DESCRIPTION OF THE REFERENCE NUMERAL

10 Substrate

14 Protective film

Claims

1. A method of manufacturing a semiconductor device, the method comprising:

applying a liquid material containing an ionic liquid on a substrate to form a protective film;

transferring at an atmosphere the substrate on which the protective film is formed; and

removing the protective film from the substrate that has been transferred at the atmosphere.

2. The method according to claim 1, wherein forming the protective film is performed at the atmosphere.

3. The method according to claim 1, wherein forming the protective film is performed in a vacuum.

4. The method according to claim 1, wherein removing the protective film is performed in a vacuum.

5. The method according to claim 4, further including, after removing the protective film, forming a film on the substrate in a vacuum without exposing the substrate to an atmosphere.

6. The method according to claim 1, wherein removing the protective film is performed at the atmosphere.

7. The method according to claim 6, further including, after removing the protective film, forming a film on the substrate at the atmosphere.

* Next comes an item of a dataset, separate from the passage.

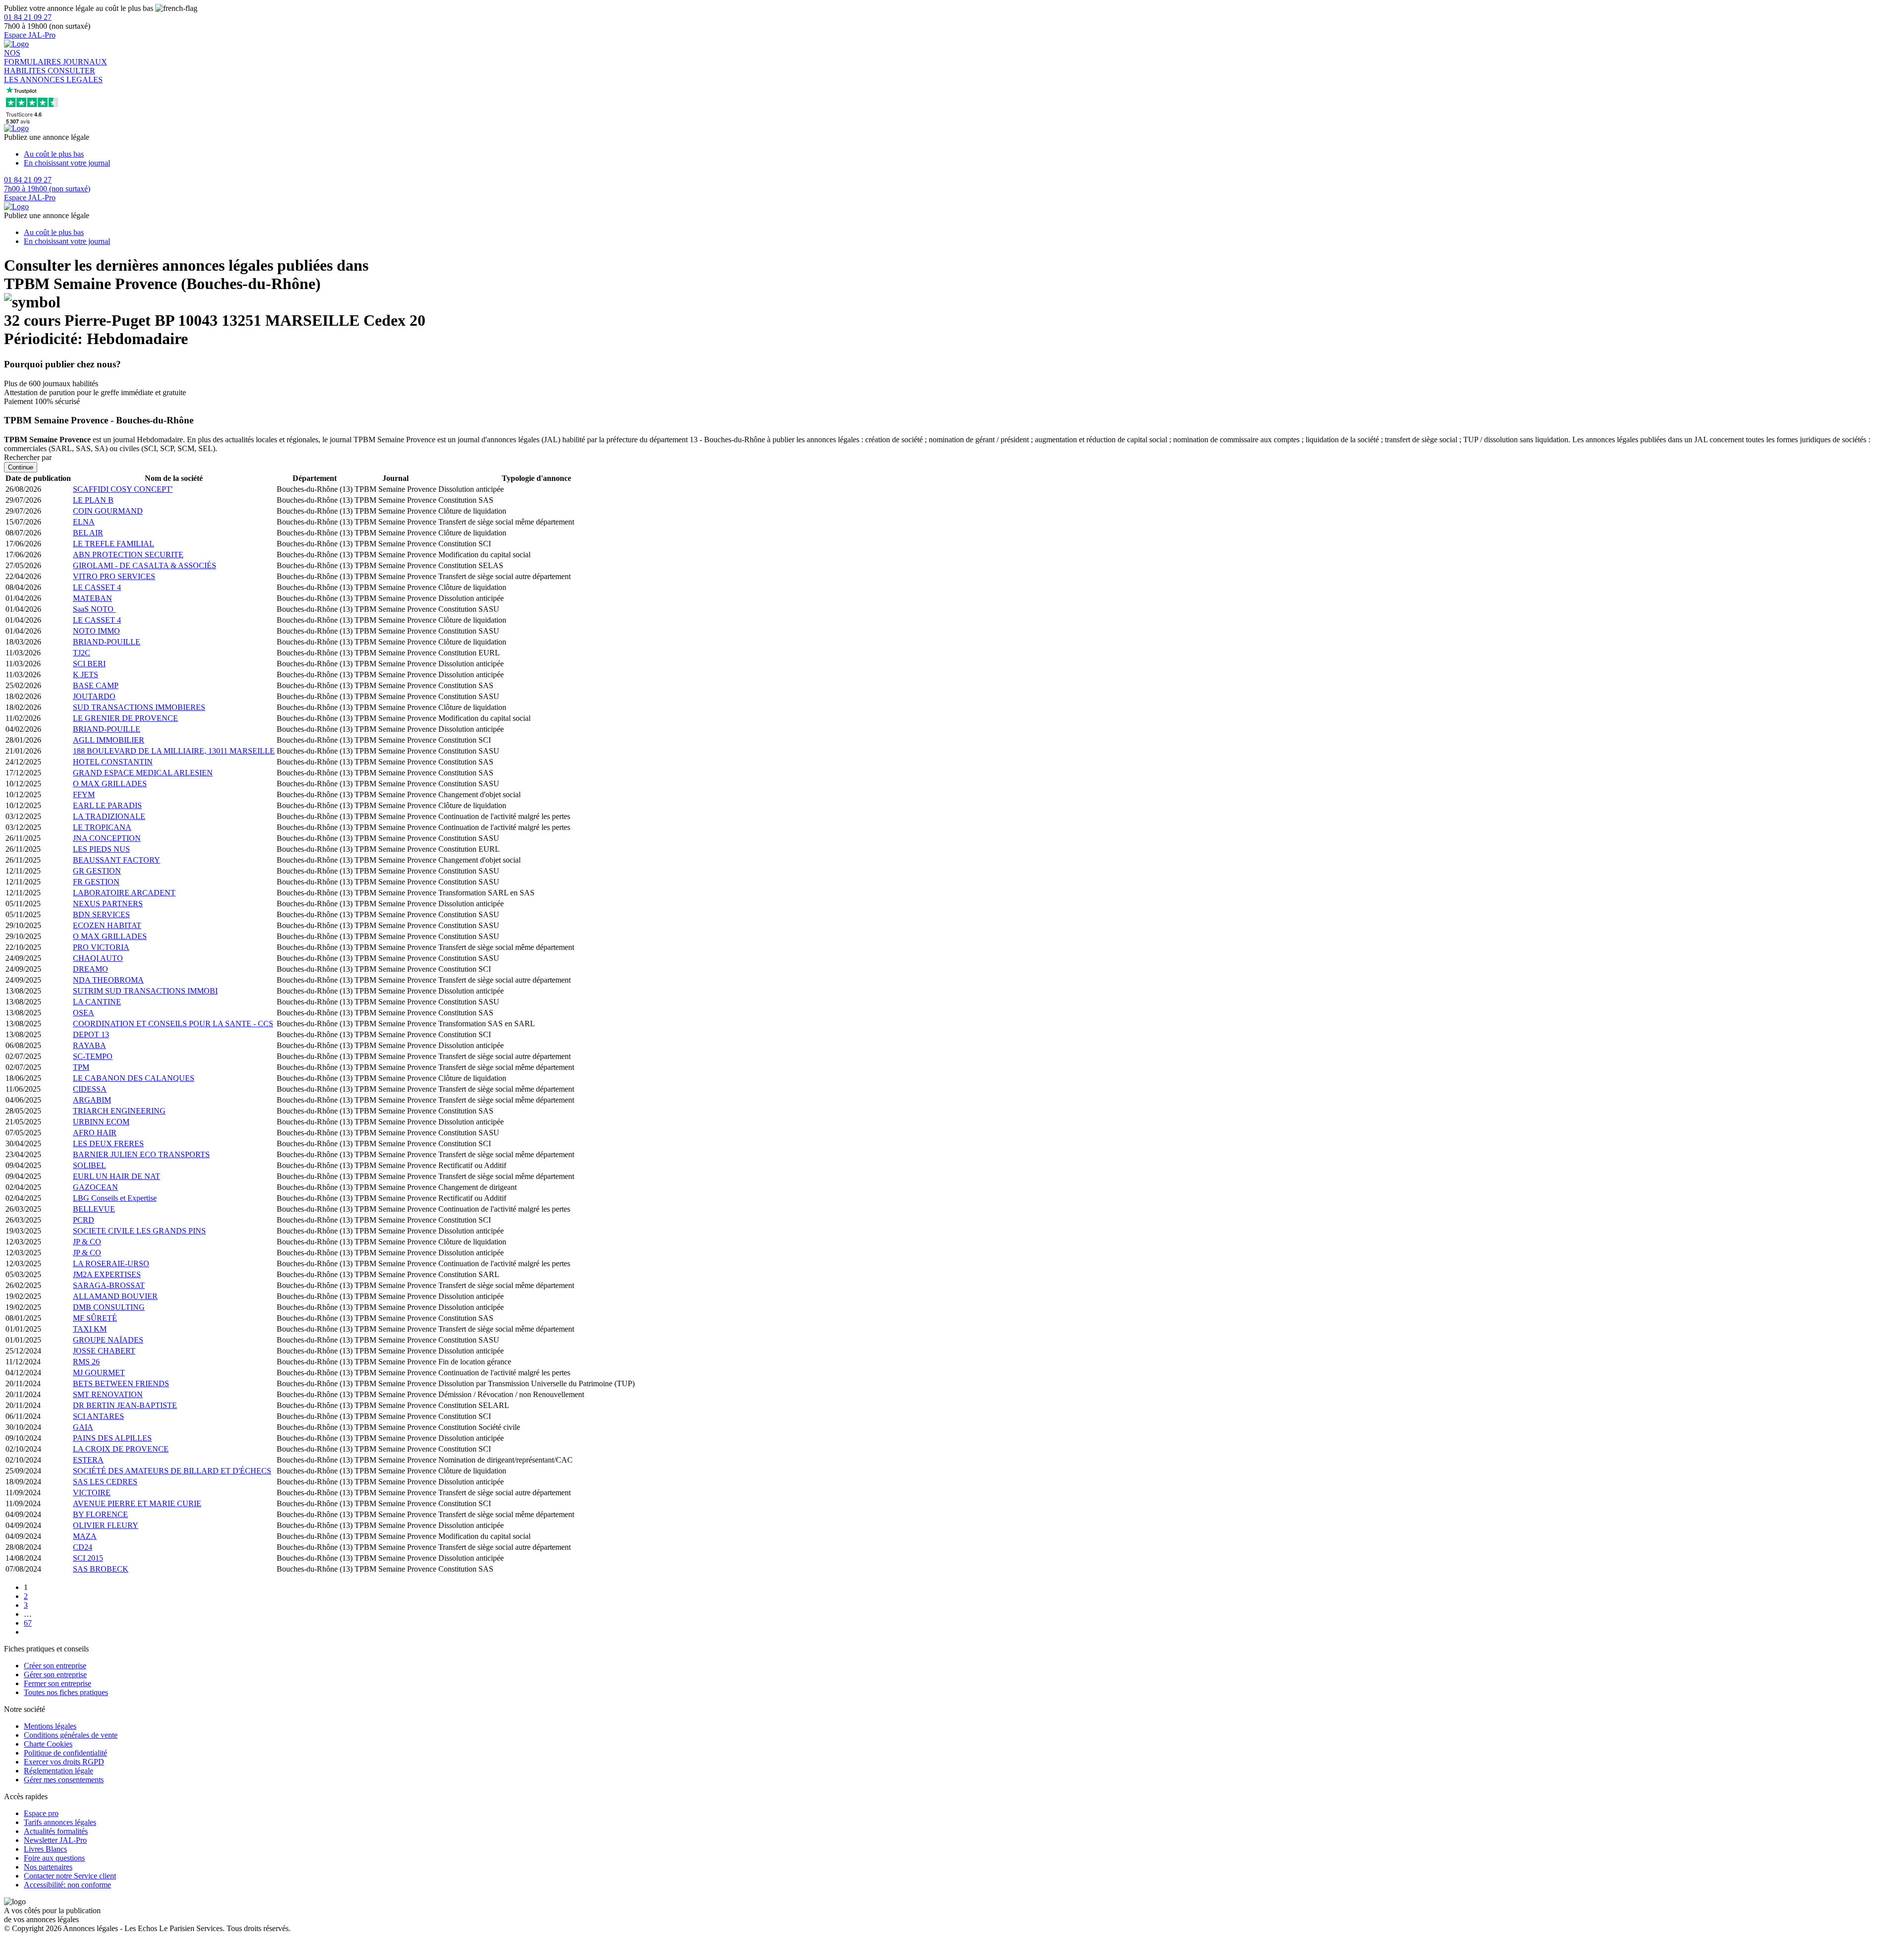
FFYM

8. The method according to claim 7, wherein in forming the film, the film is formed by a plating method.

9. The method according to claim 1, further including, before forming the protective film, removing an oxide generated on the substrate.

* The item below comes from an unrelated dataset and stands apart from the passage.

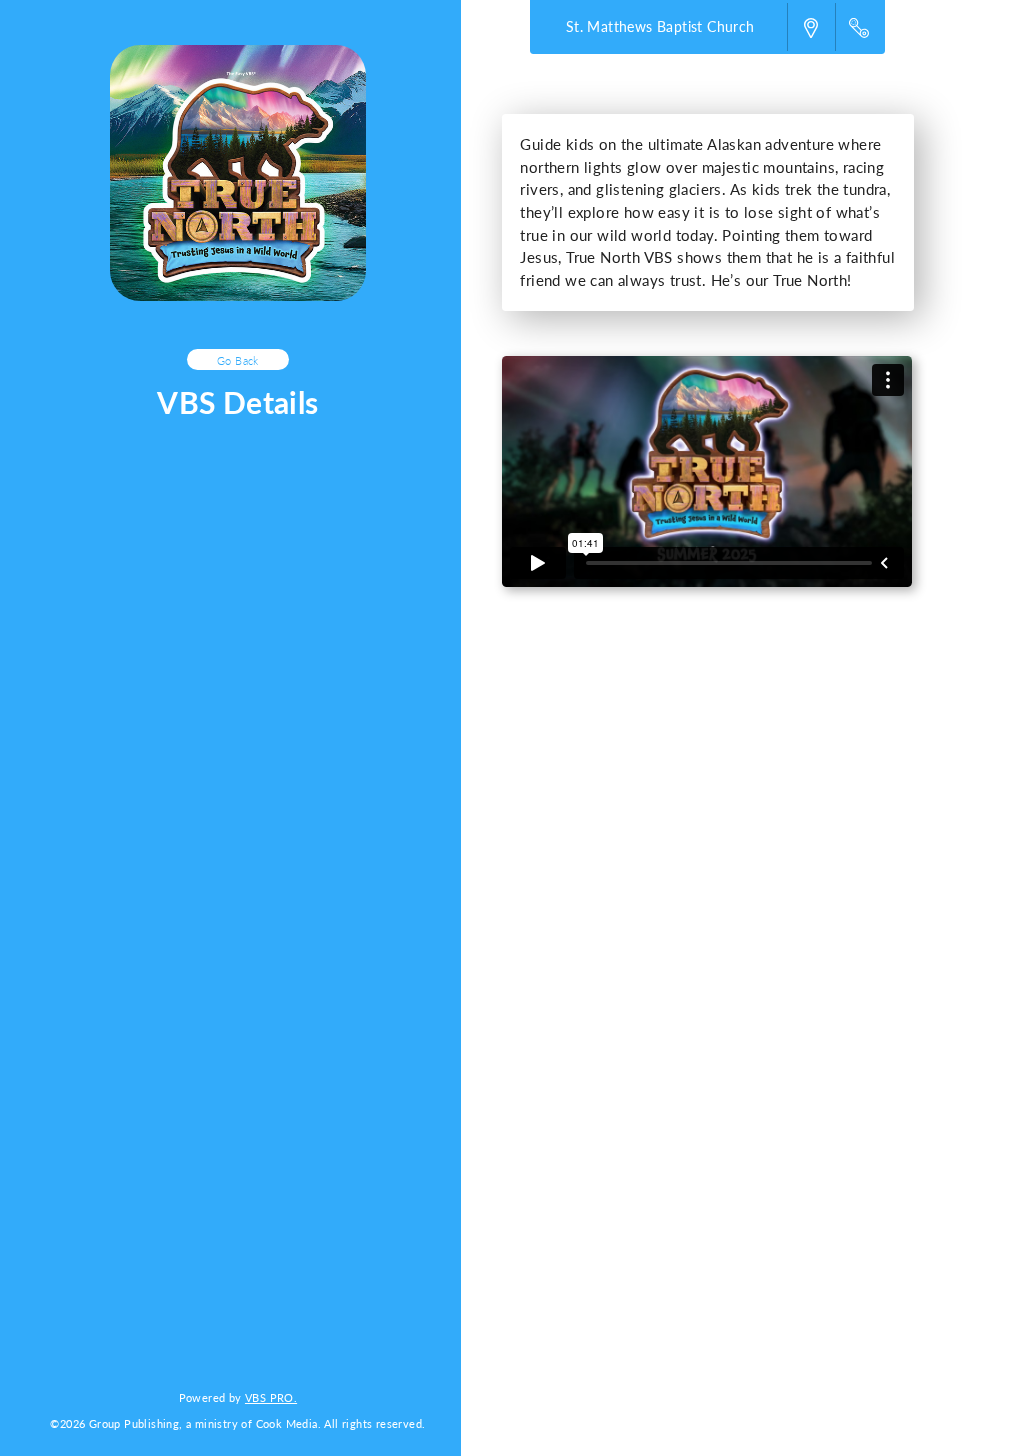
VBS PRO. (271, 1397)
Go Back (238, 360)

10. The method according to claim 9, wherein removing the oxide is performed at the atmosphere.

11. The method according to claim 10, wherein removing the oxide includes removing the oxide with a chemical solution containing hydrogen fluoride (HF).

12. The method according to claim 9, wherein removing the oxide is performed in a vacuum.

13. The method according to claim 12, wherein removing the oxide includes:

supplying a mixed gas containing a gas containing a halogen element and a basic gas to the substrate to transform the oxide to generate a reaction product; and

removing the reaction product.

14. The method according to claim 1, wherein a physical property of the ionic liquid changes depending on an environmental factor.

15. The method according to claim 14, wherein the environmental factor includes temperature.

16. The method according to claim 14, wherein the physical property includes at least one of viscosity and adhesiveness.

17. The method according to claim 1, wherein the ionic liquid has a property of not evaporating in a vacuum.

18. The method according to claim 1, wherein the substrate has a region where a conductive material is exposed on a surface.

19. A semiconductor manufacturing device comprising:

a first processing module configured to apply a liquid material containing an ionic liquid on a substrate to form a protective film;

a second processing module configured to remove the protective film formed on the substrate; and

a transfer module configured to transfer at an atmosphere the substrate between the first processing module and the second processing module.

20. A system comprising:

a first processing device configured to apply a liquid material containing an ionic liquid on a substrate to form a protective film;

a second processing device configured to remove the protective film formed on the substrate; and

a transfer device configured to transfer at an atmosphere the substrate between the first processing device and the second processing device.